EXERCISE AIM –
List each poll or survey that the election analysis names as a source of its figures.

STUDY TEXT –
ELECTION ANALYSIS

Why Ryan Could Make a Romney Victory Harder

The party increasingly depends on the types of voters who don't like Ryan's plans for Medicare and Social Security.

Updated: August 12, 2012 | 8:15 p.m.
August 12, 2012 | 7:00 a.m.

Mitt Romney prepares to hug his new running mate, Wisconsin Rep. Paul Ryan, after introducing him Saturday in Norfolk, Va. (AP Photo/Mary Altaffer)

In broad strokes, that agenda generates enthusiastic support among blue-collar and older white voters who have grown increasingly resistant to government spending, particularly for transfer programs to the poor, and the taxes required to fund them. In the 2010 national exit poll, for instance, two-thirds of non-college whites said “government is doing too many things better left to businesses and people,” while only 29 percent agreed that “government should do more to solve problems.” In a Pew Research Center for the People and the Press survey last year exploring the contrasting attitudes among American generations, 62 percent of the aging white baby boom-and an even more resounding 67 percent of the older “silent” generation-said they preferred a smaller government that offers fewer services to a larger government that provides more. And in that same survey, a majority of both the baby boomers and seniors said they supported the repeal of the new Obama health care law, which according to other polls many of them primarily view as a welfare program for the poor. In the 2010 exit poll, nearly three-fifths of non-college whites also supported repeal.

(RELATED: How Biden and Ryan Stack Up)

But among both blue-collar and older whites attitudes about Medicare are very different. In March, the United Technologies/National Journal Congressional Connection Poll offered respondents two options for the program. Just 19 percent of whites older than 65 endorsed Ryan’s approach, which said “Medicare should be changed to a system where the government provides seniors with a fixed sum of money they could use either to purchase private health insurance or to pay the cost of remaining in the current Medicare program.” Fully 74 percent of white seniors said instead that “Medicare should continue as it is today, with the government providing health insurance and paying doctors and hospitals directly for the services they provide to seniors.” Among non-college whites, 63 percent said they preferred the current system, while only 26 percent backed Ryan’s approach. (Ryan’s plan also drew opposition not only from 66 percent of college-educated white women -- consistently the most Democratic-leaning component of the white electorate -- but even 60 percent of college-educated men, an audience usually receptive to anti-government arguments.)

DATA SUPPLIED –
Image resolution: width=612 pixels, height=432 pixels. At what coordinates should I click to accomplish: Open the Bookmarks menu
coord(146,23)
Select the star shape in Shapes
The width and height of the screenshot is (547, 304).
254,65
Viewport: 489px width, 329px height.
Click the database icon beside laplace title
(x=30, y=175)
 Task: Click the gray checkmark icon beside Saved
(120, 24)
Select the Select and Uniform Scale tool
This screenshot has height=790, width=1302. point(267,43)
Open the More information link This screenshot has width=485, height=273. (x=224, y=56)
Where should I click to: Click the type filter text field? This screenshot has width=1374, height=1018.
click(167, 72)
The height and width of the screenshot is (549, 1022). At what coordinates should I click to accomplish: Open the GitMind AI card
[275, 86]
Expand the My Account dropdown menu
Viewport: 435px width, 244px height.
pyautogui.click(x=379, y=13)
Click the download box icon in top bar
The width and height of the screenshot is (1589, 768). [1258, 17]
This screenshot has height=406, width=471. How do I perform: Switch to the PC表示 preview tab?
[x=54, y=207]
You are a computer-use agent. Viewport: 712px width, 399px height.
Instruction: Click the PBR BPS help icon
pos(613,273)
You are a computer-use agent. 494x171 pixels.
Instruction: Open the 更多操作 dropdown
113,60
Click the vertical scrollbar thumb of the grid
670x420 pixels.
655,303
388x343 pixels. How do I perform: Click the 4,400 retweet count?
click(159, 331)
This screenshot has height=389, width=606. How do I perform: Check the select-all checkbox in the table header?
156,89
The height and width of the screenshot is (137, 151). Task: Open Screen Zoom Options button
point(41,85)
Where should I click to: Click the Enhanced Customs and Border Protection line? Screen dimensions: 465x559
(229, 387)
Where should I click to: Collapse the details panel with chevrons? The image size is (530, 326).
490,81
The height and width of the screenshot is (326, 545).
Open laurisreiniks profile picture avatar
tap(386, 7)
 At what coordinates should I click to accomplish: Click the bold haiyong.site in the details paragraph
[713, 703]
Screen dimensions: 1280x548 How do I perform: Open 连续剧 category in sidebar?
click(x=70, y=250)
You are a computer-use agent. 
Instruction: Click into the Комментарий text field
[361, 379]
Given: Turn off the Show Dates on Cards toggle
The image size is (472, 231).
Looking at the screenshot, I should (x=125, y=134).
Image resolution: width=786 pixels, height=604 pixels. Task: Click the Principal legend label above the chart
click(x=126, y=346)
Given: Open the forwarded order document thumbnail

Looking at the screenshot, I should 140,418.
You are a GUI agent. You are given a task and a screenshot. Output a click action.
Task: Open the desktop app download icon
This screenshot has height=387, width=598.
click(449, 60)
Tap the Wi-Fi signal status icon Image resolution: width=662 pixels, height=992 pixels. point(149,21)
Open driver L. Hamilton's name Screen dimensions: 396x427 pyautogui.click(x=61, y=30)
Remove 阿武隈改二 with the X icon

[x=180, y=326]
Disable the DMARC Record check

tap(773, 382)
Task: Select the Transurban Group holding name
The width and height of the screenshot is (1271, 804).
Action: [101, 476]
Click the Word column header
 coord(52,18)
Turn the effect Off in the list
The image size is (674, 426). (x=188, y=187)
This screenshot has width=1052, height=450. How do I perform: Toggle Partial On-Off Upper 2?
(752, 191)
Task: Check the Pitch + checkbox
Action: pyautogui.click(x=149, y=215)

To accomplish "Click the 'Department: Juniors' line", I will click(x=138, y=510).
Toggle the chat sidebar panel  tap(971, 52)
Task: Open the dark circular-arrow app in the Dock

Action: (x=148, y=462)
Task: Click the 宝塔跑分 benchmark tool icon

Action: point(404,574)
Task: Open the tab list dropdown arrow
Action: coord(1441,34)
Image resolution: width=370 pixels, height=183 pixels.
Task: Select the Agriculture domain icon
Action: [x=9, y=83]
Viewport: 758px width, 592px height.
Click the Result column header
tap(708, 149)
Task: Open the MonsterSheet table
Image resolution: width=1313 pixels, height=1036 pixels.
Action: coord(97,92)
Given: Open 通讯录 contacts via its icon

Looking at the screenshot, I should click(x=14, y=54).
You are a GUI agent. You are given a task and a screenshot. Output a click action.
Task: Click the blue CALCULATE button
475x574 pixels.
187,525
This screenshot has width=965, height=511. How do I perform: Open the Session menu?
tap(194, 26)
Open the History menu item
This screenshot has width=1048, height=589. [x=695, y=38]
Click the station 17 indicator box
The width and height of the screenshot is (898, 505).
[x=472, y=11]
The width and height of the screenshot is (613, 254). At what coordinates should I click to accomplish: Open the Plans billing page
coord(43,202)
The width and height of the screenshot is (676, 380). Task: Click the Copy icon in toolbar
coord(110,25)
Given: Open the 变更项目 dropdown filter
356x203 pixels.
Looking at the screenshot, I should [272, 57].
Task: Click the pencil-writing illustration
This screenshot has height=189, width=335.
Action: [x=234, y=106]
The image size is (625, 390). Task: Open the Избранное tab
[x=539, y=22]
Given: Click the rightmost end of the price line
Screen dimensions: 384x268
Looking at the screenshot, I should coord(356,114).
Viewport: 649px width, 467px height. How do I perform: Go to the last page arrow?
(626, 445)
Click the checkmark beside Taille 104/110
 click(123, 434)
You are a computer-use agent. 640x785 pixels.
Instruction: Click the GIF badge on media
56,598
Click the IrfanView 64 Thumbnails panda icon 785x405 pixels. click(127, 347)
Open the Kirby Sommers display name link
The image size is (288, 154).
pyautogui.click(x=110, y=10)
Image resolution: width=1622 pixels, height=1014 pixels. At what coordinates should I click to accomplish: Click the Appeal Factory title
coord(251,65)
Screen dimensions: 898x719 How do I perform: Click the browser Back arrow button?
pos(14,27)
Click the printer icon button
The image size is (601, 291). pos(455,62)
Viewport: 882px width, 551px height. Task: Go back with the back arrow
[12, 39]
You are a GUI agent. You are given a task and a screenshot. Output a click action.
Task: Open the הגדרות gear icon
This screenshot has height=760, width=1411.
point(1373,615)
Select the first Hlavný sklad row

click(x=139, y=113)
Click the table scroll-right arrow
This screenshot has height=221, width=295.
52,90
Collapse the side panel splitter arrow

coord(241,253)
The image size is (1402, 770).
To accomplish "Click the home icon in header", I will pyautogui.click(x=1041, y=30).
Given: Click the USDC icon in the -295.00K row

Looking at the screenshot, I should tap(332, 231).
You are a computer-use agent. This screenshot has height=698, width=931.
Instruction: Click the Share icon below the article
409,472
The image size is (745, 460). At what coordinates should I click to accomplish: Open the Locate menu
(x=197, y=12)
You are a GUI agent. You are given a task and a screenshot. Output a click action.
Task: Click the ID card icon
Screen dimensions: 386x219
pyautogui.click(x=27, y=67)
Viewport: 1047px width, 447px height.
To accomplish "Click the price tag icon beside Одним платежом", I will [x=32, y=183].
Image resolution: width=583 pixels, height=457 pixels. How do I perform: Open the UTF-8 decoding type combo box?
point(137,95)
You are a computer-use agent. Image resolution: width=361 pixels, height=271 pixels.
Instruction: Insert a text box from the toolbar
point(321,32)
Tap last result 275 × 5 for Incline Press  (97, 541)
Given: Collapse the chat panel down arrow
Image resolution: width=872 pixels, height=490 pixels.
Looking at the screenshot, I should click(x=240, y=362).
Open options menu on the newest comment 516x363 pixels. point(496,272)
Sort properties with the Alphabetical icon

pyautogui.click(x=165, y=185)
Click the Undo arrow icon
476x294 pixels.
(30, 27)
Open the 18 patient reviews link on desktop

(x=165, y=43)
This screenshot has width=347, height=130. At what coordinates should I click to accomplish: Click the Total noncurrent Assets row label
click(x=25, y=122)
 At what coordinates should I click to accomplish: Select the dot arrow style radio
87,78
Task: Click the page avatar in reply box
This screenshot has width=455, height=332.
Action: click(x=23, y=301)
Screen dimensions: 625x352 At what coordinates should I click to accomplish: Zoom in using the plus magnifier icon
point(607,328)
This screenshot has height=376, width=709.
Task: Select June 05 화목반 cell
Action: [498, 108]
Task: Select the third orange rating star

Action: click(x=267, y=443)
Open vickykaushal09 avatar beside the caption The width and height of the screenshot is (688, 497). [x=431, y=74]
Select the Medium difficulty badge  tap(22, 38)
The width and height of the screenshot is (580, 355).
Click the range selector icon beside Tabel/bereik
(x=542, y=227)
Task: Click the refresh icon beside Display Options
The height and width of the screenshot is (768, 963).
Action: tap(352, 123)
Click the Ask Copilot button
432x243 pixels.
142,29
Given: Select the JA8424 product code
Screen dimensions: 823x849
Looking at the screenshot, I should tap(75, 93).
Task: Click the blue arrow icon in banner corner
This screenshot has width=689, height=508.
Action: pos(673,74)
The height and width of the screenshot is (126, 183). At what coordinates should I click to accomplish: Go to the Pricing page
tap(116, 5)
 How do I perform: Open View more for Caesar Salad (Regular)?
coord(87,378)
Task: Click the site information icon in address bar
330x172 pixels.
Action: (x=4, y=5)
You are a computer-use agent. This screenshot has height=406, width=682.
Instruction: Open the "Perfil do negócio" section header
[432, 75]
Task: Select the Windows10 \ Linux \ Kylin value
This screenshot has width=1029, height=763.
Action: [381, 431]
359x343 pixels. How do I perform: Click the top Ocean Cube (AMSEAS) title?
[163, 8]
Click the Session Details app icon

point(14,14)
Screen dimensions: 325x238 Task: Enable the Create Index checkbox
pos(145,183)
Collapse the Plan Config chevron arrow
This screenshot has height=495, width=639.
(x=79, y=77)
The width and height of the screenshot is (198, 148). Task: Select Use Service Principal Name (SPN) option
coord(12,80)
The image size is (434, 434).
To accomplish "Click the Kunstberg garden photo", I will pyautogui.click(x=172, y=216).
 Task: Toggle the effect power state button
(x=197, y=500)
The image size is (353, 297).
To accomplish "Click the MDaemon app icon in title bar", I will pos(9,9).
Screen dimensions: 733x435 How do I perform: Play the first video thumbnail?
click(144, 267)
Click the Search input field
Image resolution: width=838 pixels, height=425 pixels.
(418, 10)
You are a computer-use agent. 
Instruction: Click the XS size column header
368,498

EXERCISE RESPONSE –
- The 2010 national exit poll
- The Pew Research Center for the People and the Press survey from last year on American generations
- The United Technologies/National Journal Congressional Connection Poll from March